WHAT IS EXPECTED
Would you please write out every record exactly?

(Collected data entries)
+ + + + + + +
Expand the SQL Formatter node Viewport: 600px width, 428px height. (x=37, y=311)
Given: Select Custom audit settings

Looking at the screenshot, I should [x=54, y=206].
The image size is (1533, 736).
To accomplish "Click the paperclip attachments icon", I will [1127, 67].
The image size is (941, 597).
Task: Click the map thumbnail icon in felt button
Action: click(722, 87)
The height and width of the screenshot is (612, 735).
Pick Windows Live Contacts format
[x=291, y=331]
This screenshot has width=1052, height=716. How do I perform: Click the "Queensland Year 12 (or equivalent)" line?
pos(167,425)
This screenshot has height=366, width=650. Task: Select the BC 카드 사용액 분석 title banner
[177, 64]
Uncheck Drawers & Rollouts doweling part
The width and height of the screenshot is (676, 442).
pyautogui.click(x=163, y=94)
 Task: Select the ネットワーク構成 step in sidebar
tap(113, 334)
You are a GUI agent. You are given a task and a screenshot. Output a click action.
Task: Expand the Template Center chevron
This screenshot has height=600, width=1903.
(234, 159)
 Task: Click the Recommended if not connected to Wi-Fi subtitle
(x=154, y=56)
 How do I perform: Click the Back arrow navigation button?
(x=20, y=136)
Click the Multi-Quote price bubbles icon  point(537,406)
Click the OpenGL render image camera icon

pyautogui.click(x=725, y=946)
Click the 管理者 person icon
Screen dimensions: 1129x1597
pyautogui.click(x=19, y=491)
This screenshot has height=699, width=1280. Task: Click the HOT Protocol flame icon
+ + + + + + +
THE ANSWER
Expand the SQL Formatter node Viewport: 600px width, 428px height. (x=37, y=311)
Given: Select Custom audit settings

Looking at the screenshot, I should [x=54, y=206].
The image size is (1533, 736).
To accomplish "Click the paperclip attachments icon", I will [1127, 67].
The image size is (941, 597).
Task: Click the map thumbnail icon in felt button
Action: click(722, 87)
The height and width of the screenshot is (612, 735).
Pick Windows Live Contacts format
[x=291, y=331]
This screenshot has width=1052, height=716. How do I perform: Click the "Queensland Year 12 (or equivalent)" line?
pos(167,425)
This screenshot has height=366, width=650. Task: Select the BC 카드 사용액 분석 title banner
[177, 64]
Uncheck Drawers & Rollouts doweling part
The width and height of the screenshot is (676, 442).
pyautogui.click(x=163, y=94)
 Task: Select the ネットワーク構成 step in sidebar
tap(113, 334)
You are a GUI agent. You are given a task and a screenshot. Output a click action.
Task: Expand the Template Center chevron
This screenshot has height=600, width=1903.
(234, 159)
 Task: Click the Recommended if not connected to Wi-Fi subtitle
(x=154, y=56)
 How do I perform: Click the Back arrow navigation button?
(x=20, y=136)
Click the Multi-Quote price bubbles icon  point(537,406)
Click the OpenGL render image camera icon

pyautogui.click(x=725, y=946)
Click the 管理者 person icon
Screen dimensions: 1129x1597
pyautogui.click(x=19, y=491)
This screenshot has height=699, width=1280. Task: Click the HOT Protocol flame icon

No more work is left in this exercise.